Chapter Text
After a long and painful winter, spring finally arrived in the village of Barton. Elinor had been occupying herself in the garden at the back of their little cottage, alone but for the hills rising up behind her, and was so intent on setting the flower border to rights that, when company arrived, there was no time to rise and flutter and do the ritual dance of pretending that she had in fact nothing to do at all, and she had no choice but to greet her visitor as she was.
“Good morning, Miss Dashwood,” a tall crow, backlit by the sun, said kindly. “Please don’t get up.”
“Colonel Brandon,” Elinor said. “I’m so sorry. Marianne is sleeping, and my mother and Margaret are away to Exeter with Mrs Jennings.”
“Of course.” He cocked his head a little. “I don’t want to interrupt when you’re busy, but do you mind if I sit and enjoy the sunshine? I have been doing much posting about these past few weeks…”
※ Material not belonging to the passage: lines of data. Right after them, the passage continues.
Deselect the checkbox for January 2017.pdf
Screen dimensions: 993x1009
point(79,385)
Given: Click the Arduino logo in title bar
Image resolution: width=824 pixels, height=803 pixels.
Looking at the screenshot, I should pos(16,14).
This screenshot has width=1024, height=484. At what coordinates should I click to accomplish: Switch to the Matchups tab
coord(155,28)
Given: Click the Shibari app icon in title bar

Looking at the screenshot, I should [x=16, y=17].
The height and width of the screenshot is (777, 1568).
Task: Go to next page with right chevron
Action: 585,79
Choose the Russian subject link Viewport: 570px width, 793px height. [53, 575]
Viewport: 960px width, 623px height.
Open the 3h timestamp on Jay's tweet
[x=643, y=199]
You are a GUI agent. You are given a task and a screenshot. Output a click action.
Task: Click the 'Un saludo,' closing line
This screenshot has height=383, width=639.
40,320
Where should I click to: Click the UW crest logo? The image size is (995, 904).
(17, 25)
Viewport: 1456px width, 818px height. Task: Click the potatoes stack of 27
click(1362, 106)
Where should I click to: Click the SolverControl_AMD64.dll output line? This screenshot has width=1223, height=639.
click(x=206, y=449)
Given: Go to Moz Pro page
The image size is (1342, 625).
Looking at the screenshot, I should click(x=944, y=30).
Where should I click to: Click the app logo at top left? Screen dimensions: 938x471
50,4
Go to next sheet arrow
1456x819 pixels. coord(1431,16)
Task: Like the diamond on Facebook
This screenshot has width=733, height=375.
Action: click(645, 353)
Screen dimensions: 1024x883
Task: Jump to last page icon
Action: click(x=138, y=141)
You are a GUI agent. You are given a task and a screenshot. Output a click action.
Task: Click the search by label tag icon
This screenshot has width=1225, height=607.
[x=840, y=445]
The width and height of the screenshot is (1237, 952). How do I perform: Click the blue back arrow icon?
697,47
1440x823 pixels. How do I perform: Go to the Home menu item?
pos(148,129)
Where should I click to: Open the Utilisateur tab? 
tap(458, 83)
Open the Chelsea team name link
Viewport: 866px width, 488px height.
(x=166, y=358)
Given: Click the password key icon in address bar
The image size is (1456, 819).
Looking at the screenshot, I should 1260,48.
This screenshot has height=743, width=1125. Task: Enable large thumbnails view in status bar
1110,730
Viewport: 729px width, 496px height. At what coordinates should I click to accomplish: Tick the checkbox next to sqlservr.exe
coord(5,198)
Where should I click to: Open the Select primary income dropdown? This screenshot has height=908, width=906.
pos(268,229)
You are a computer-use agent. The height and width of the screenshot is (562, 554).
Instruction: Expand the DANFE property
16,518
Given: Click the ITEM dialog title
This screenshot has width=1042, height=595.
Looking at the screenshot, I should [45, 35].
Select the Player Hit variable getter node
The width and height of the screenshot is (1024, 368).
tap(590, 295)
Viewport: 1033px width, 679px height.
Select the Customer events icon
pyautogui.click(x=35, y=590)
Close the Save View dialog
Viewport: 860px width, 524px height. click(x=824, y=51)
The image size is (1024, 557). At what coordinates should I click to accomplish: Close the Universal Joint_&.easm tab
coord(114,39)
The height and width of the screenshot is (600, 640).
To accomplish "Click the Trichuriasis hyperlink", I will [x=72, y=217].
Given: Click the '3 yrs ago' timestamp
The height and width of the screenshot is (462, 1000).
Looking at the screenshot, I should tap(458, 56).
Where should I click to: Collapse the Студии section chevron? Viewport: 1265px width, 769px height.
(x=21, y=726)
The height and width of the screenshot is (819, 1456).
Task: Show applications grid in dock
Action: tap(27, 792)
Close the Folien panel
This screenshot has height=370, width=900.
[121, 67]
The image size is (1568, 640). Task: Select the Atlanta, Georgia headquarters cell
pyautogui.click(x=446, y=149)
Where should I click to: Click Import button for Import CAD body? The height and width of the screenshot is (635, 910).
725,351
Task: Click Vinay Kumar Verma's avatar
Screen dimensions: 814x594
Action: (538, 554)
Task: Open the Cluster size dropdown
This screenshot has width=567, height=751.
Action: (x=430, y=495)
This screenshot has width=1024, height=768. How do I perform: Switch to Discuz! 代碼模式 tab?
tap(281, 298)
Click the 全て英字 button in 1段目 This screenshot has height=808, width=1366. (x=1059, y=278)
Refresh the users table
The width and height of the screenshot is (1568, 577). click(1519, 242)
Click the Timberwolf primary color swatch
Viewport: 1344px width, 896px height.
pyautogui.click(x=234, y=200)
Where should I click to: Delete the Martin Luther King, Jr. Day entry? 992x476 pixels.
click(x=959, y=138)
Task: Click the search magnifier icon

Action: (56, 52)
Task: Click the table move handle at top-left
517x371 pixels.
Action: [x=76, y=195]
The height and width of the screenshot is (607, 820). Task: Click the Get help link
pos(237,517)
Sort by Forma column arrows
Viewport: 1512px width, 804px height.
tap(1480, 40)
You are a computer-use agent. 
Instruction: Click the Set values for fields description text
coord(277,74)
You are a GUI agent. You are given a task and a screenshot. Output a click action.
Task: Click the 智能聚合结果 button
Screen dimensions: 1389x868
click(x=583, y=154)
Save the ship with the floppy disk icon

She nodded, awkward. “Can I thank you again for lending us your carriage on the way from Cleveland? It made the journey home so much easier for Marianne.”
He half smiled and shook his head a little. “It was an easy favour. I’ve been ill from time to time myself, I know how it feels.” And he leaned back against the wall of the cottage with his eyes shut, heavy lines engraving his face in the early spring sun. He looked as weary as she felt, Elinor thought with a sigh, and sat back on her heels, wiping her grubby hands on her apron.
“How are Eliza and her baby?” Elinor asked.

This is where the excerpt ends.